##### Source data

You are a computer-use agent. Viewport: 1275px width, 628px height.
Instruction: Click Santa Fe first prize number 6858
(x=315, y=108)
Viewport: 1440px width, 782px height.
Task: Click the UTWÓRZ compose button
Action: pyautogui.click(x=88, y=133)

##########

_What is needed_
This exercise calls for the lines from the one holding "Instruction: Click Santa" through the end of the entries, transcribed exactly and with nothing more.

_Finished exercise_
Instruction: Click Santa Fe first prize number 6858
(x=315, y=108)
Viewport: 1440px width, 782px height.
Task: Click the UTWÓRZ compose button
Action: pyautogui.click(x=88, y=133)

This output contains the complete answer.